PEIXE EMBRULHADO EM JORNAL DE HOJE
Por Bruno Torturra
Hoje pela manhã, na
quadra da escola vizinha, dirigida por freiras, o hino nacional foi tocado em
altos decibéis. Crianças sob a tutoria católica estavam enfileiradas para uma
cerimônia patriótica. Só posso supor o que escutaram das freiras sobre o significado
da enorme operação policial que levou Lula para um depoimento. Só depois do
hino cessar, sob aplausos e urros no bairro, que comecei a ler as manchetes...
Então vamos lá: Nunca
cobrei da imprensa imparcialidade. Já disse em rede nacional o que acho disso.
O jornalismo não precisa ser imparcial. Só precisa ser honesto.
Por isso lamento
demais por todos meus amigos, colegas, pelos bons jornalistas que sobraram nas
grandes redações, salas de edição. Mas hoje é um dia deprimente demais para
nosso ofício. Hesito muito em dizer isso, mas a falência ética da grande imprensa
industrial é bem maior do que a financeira.
Há muitas camadas no
episódio de hoje. Há uma procissão de responsáveis por esse desastre cívico,
composta por todos os espectros políticos e partidários. Há muita, muita culpa,
sem dúvida, do PT. Mas quero comentar apenas um círculo desse inferno de Bosch.
Que para mim, jornalista não tanto por profissão quanto por princípio, é o que
mais me machuca: a fusão de operações policiais e midiáticas.

Registros de um conjunto de dados de apontamento:
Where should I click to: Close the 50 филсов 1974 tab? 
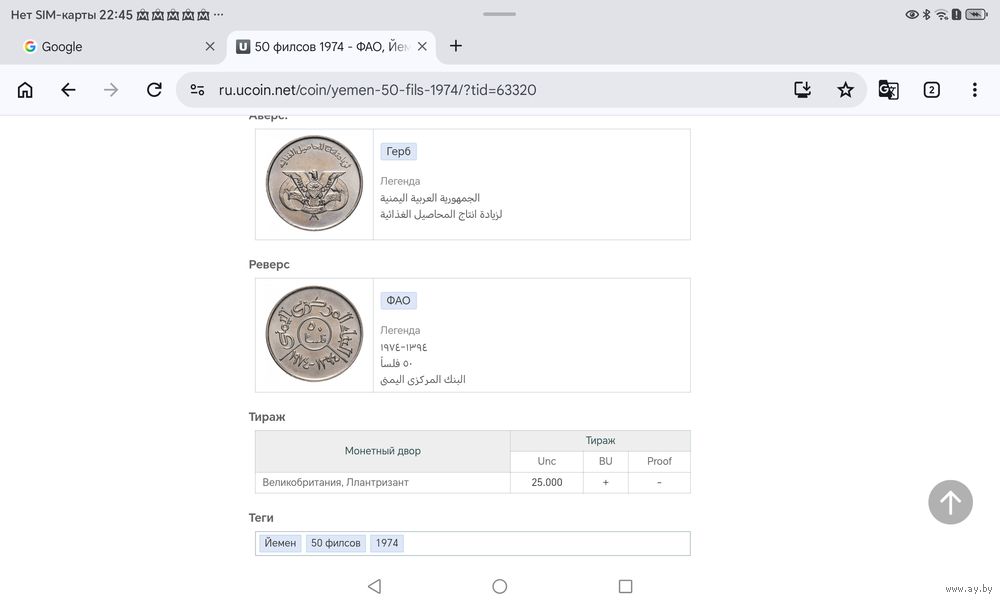(422, 47)
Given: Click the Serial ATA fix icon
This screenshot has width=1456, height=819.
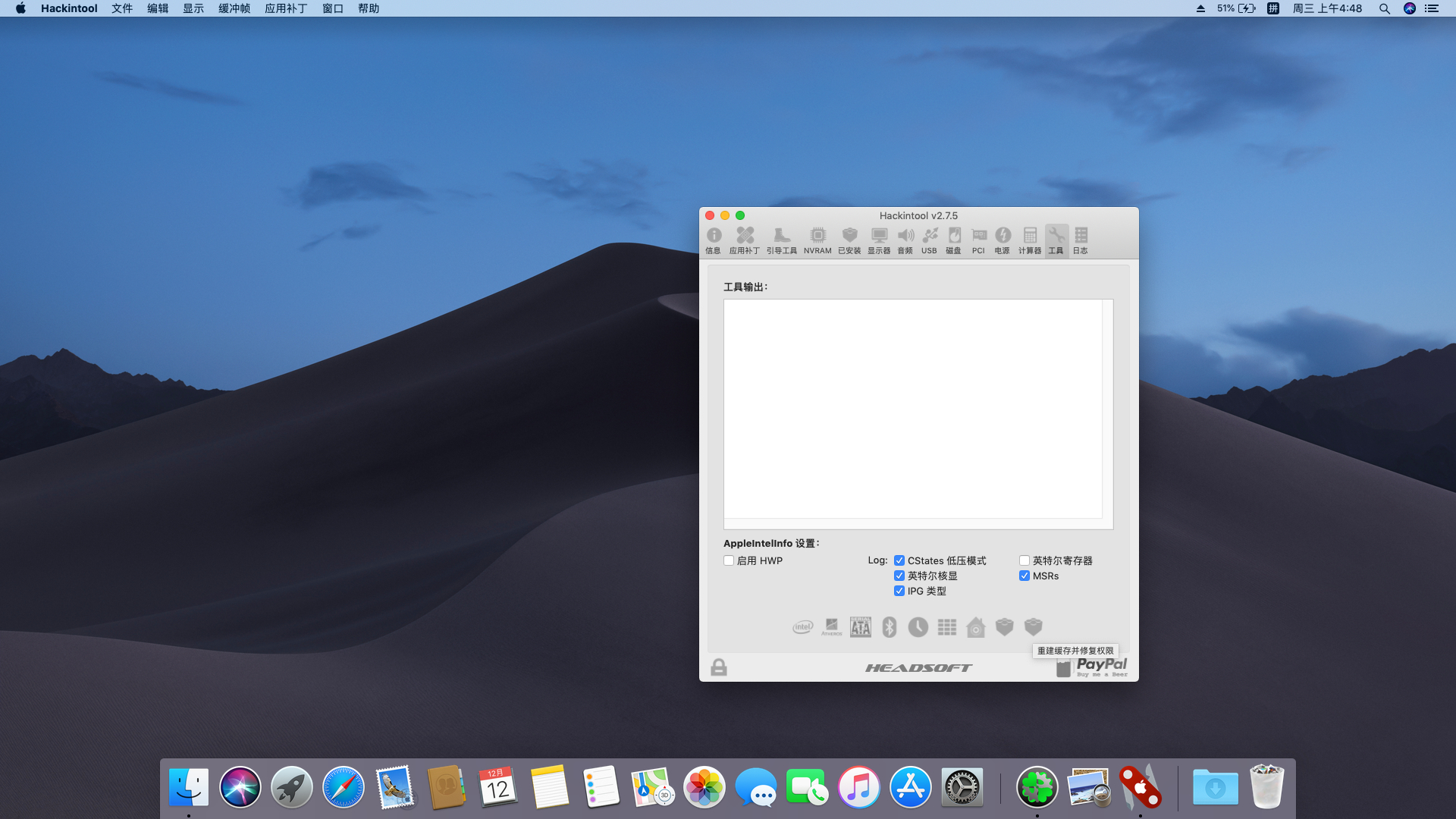Looking at the screenshot, I should pyautogui.click(x=861, y=627).
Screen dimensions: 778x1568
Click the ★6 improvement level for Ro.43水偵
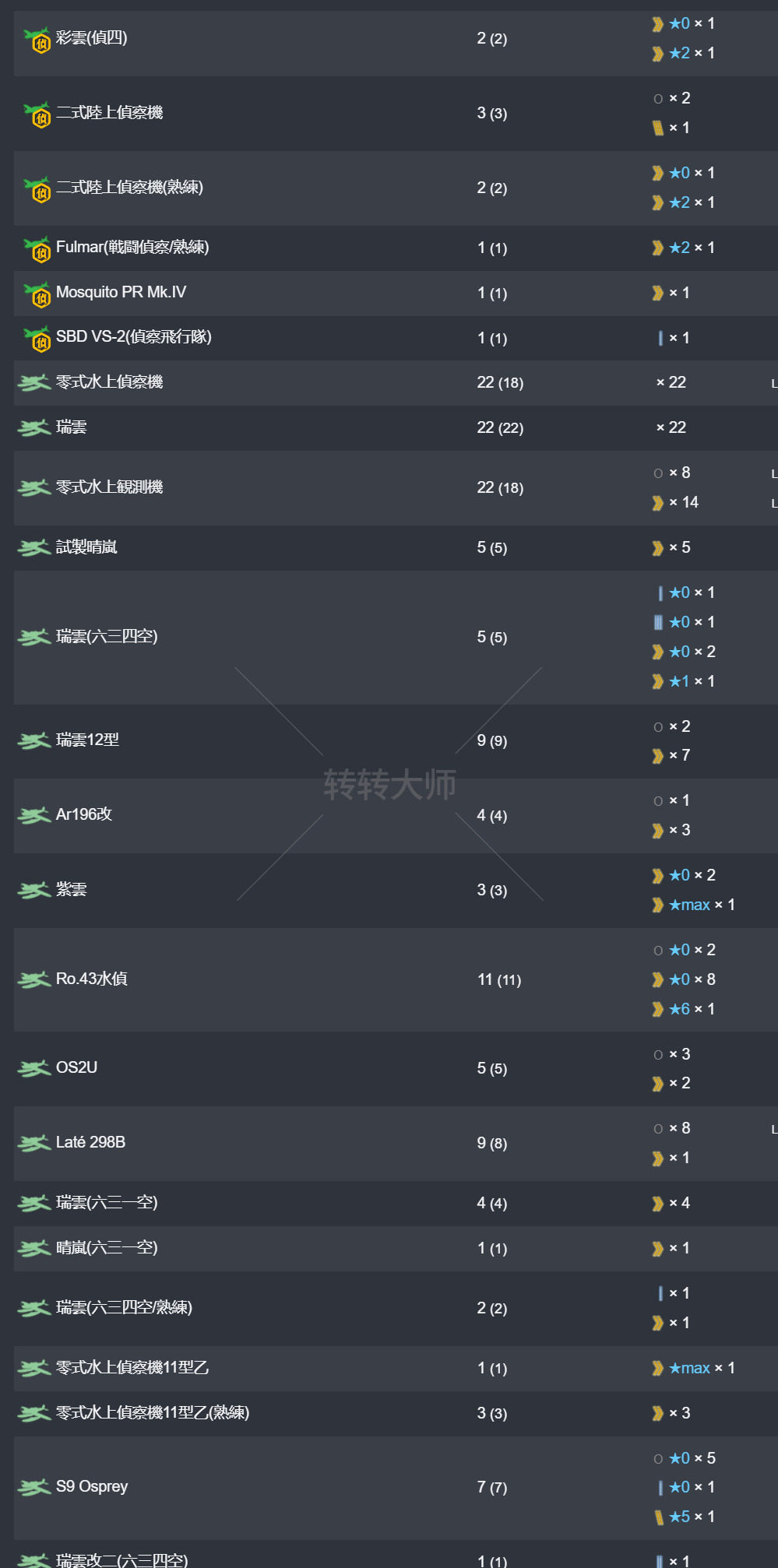(679, 1009)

Tarefa proposta - Resuma o texto em duas frases.

Resposta da tarefa - Na manhã da grande operação policial que levou Lula para um depoimento, o autor ouviu o hino nacional tocado em altos decibéis na escola vizinha, dirigida por freiras, e só depois começou a ler as manchetes. Para o autor, o jornalismo não precisa ser imparcial, apenas honesto, e o dia é deprimente para o ofício porque a falência ética da grande imprensa industrial supera a financeira; entre os muitos responsáveis pelo episódio, o que mais o machuca é a fusão de operações policiais e midiáticas.